Where are you? In a literal sense I know the unbearably painful answer to this question. My 2 month olds ashes are sitting by his picture above the fireplace. But where is he? Where is my sweet smiling Bostys spirit? Is he alone? Is he scared? Can he see me? Can he hear me talking to him? Hear me play his favorite song? Does he miss me? Does he know that I am his mom? Is he with god? Has he seen his great great grandparents? Where are you Boston? Why did you leave me? Did I do something wrong? Was I not good enough to be your mom?

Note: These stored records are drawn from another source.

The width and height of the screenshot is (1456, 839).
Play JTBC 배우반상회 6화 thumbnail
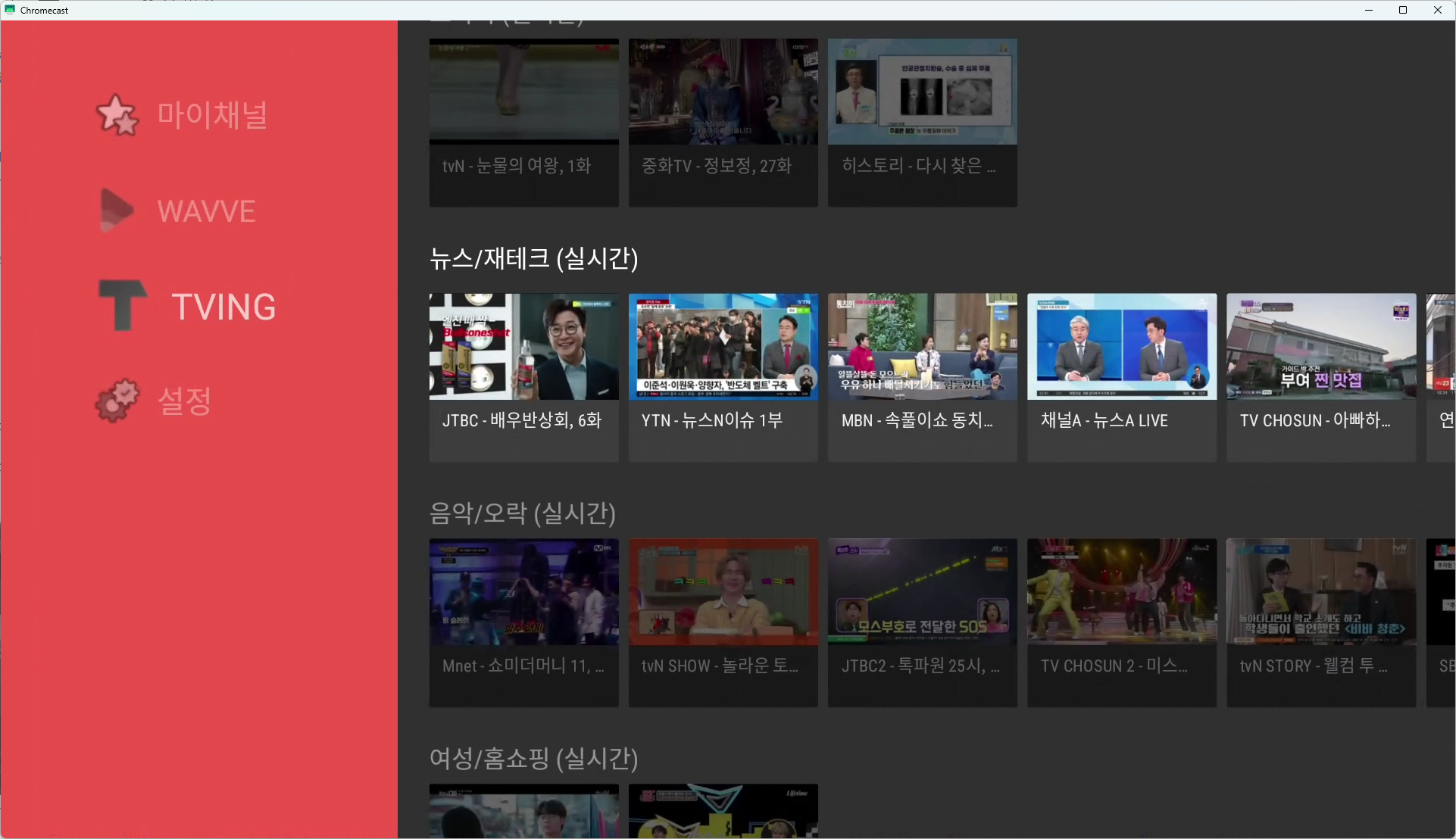coord(523,347)
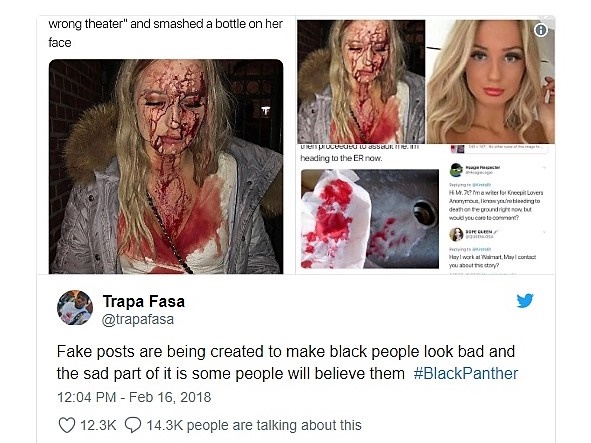
Task: Open the blonde woman portrait thumbnail
Action: (x=490, y=81)

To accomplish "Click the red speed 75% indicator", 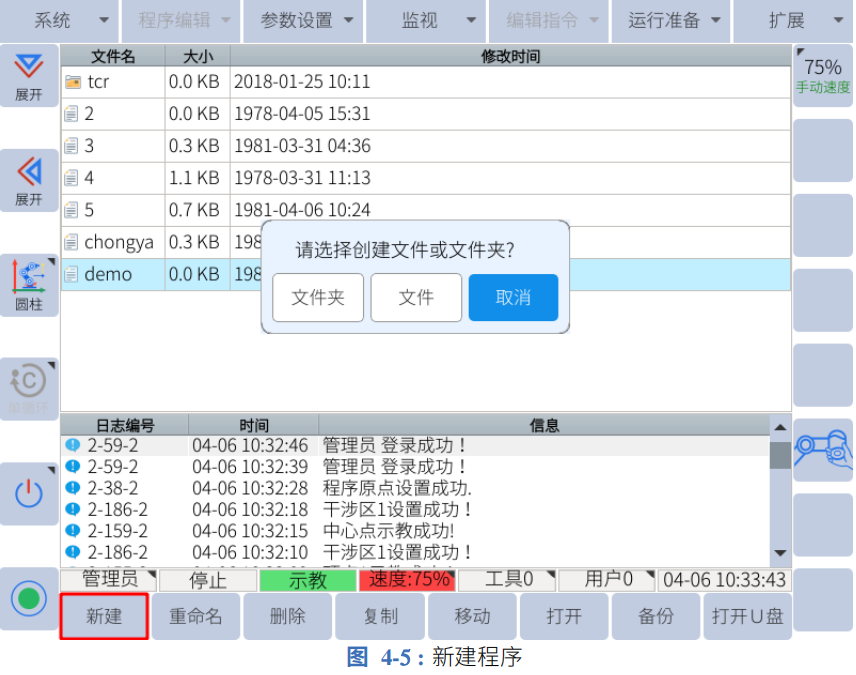I will click(407, 580).
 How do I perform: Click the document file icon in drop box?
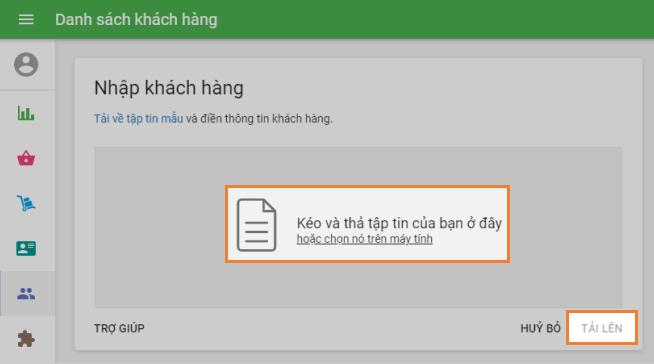point(257,225)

I have replayed my sons 68 days on earth over and over and over in my head trying to pin point what exact moment, what exact thing happened that decided his fate. I have heard stories and read of people who have lost their infant children and recall thinking how truly terrifying and sad it would be, but before 3:04 pm on March 17th 2015 losing a child was a far off fear, something that only happens in the most awful of nightmares to other parents, not to me. Now it is me. I am the mom in the nightmare who received news her baby was not breathing. I am the mom that was frantically driving to the hospital screaming "Please let my baby be okay. I will do anything, just let HIM be okay." I am the mom who was told "Your son is very sick right now, his heart stopped beating." I am the mom who clung to her baby's limp hand while doctors tried to resesitate him. I am the mom that had to be told her son could not be saved.
Today marks one week since my son passed away. One week since I fed my baby a bottle, one week since I put him in his car seat to take him to daycare, one week since I kissed his fat cheeks, one week since I changed his diaper, one week without my son, one week into the nightmare that is now my life.